- Directed by: Marianne Kaplan
- Written by: Merrily Weisbord
- Produced by: Marianne Kaplan Cari Green
- Starring: Gcina Mhlophe Mzwakhe Mbuli Johnny Clegg Nadine Gordimer Walter Sisulu
- Cinematography: Dewald Aukema
- Music by: Salvador Ferreras
- Production company: MSK Productions
- Distributed by: National Film Board of Canada TVOntario
- Release date: 1990;
- Running time: 54 minutes
- Country: Canada
- Language: English

= Songololo: Voices of Change =

Songololo: Voices of Change is a Canadian documentary film, directed by Marianne Kaplan and released in 1990. An examination of South Africa in the earliest days of the transition from apartheid to democracy, the film explores the power of music and art as tools of activism and social change, focusing primarily on writer Gcina Mhlophe and musician Mzwakhe Mbuli.

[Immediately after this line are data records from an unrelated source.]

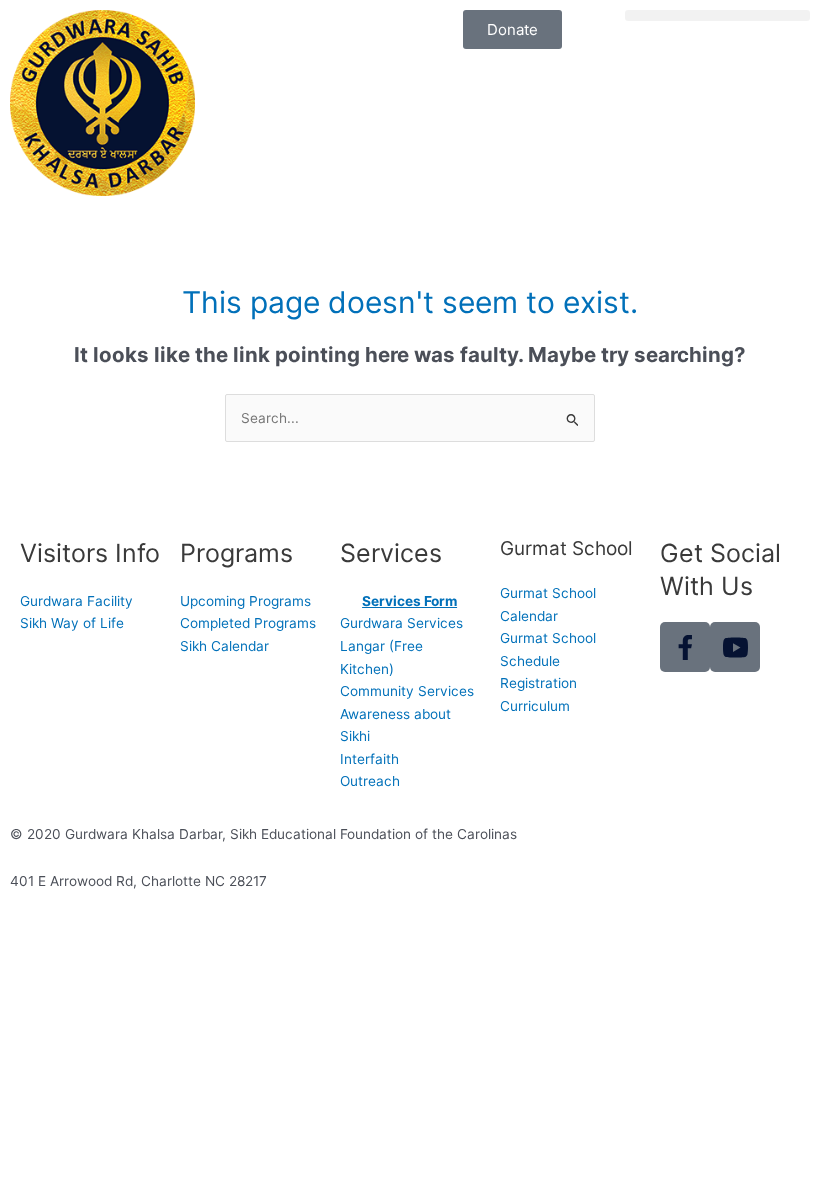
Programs (236, 553)
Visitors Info (90, 553)
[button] (717, 15)
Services (391, 553)
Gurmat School (566, 548)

The film received selected theatrical screenings in Canada in October 1990, before having its television premiere on TVOntario and Knowledge Network in November. Its broadcast on TVOntario was as an episode of the network's documentary series Human Edge.

The film was a Genie Award nominee for Best Short Documentary Film at the 12th Genie Awards in 1991.